Interesting.You share a sign with Conrad and Arthur C Clarke. I get raccoon and share a sign with Werner Heisenberg. Definitely feel uncertain about that!


----------



## Pugg (Aug 8, 2014)

Cancer + Dog = Pit Bull


----------



## Strange Magic (Sep 14, 2015)

Leo and Dragon: draw own conclusions.....

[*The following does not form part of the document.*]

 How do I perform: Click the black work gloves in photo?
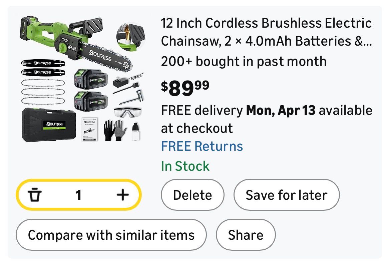[113, 131]
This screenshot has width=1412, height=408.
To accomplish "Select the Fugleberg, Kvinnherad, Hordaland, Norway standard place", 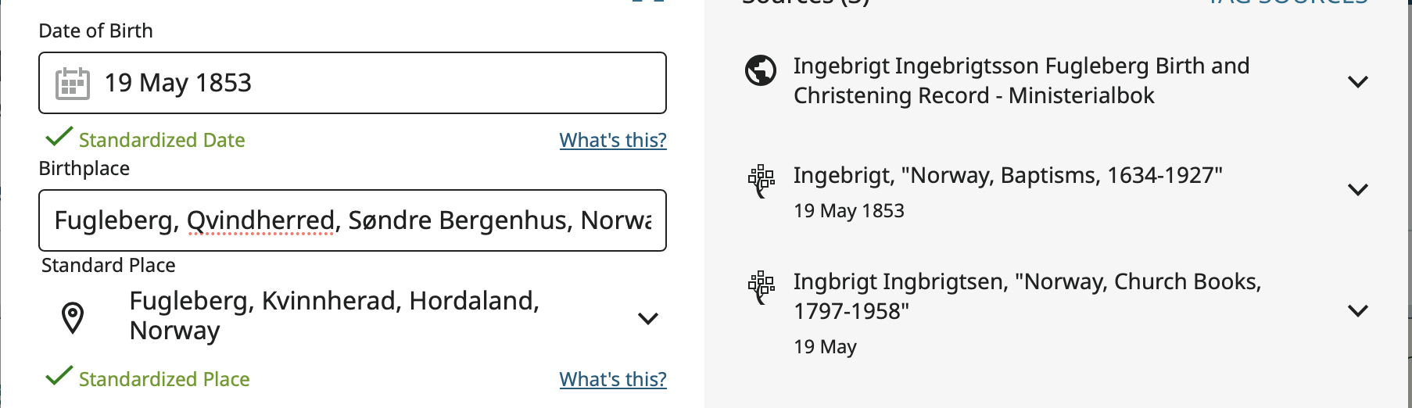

I do like the reference to James Randi, as he would regard this whole enterprise with deep skepticism.


----------



## Templeton (Dec 20, 2014)

I'm a boa constrictor and am a bit spooked at how accurate the analysis is!


----------



## isorhythm (Jan 2, 2015)

I get hippopotamus. The description is wildly inaccurate but at least I share it with J.S. Bach!


----------



## trazom (Apr 13, 2009)

Okay, Leo+Snake apparently makes a fox. Nice, I like that better than the other two signs. Not sure I agree with the description, though. I am not a very gifted liar--quite the opposite--and I definitely don't have expensive tastes.


----------



## Xaltotun (Sep 3, 2010)

Snail! Quite accurate description, too.


----------



## QuietGuy (Mar 1, 2014)

Gemini + Rooster = Parrot


----------



## Lucifer Saudade (May 19, 2015)

Aries + Pig = Dodo

Guess I'm already extinct. 

Alleged personality traits:"Like the now-extinct bird, members of the Dodo sign tend to be very naive, believing just about anything they are told."

Oh the Irony


----------



## Ingélou (Feb 10, 2013)

Taurus + Rabbit = Hedgehog. 
Who knew?

I am, apparently, 'friendly, reserved, stylish, and sensitive.'

And I share the result with Bing Crosby = prickly & silky at the same time.


----------



## Morimur (Jan 23, 2014)

Pisces + Monkey = Cheetah

It says I am good at math—hilarious!


----------



## SalieriIsInnocent (Feb 28, 2008)

Sagittarius + Horse = Dove


----------



## Cosmos (Jun 28, 2013)

Taurus + Dog = Seagull

Has science gone too far?

Anyway here is where I usually copy/paste what the site says about my personality, but this is so long, I'll refrain.


----------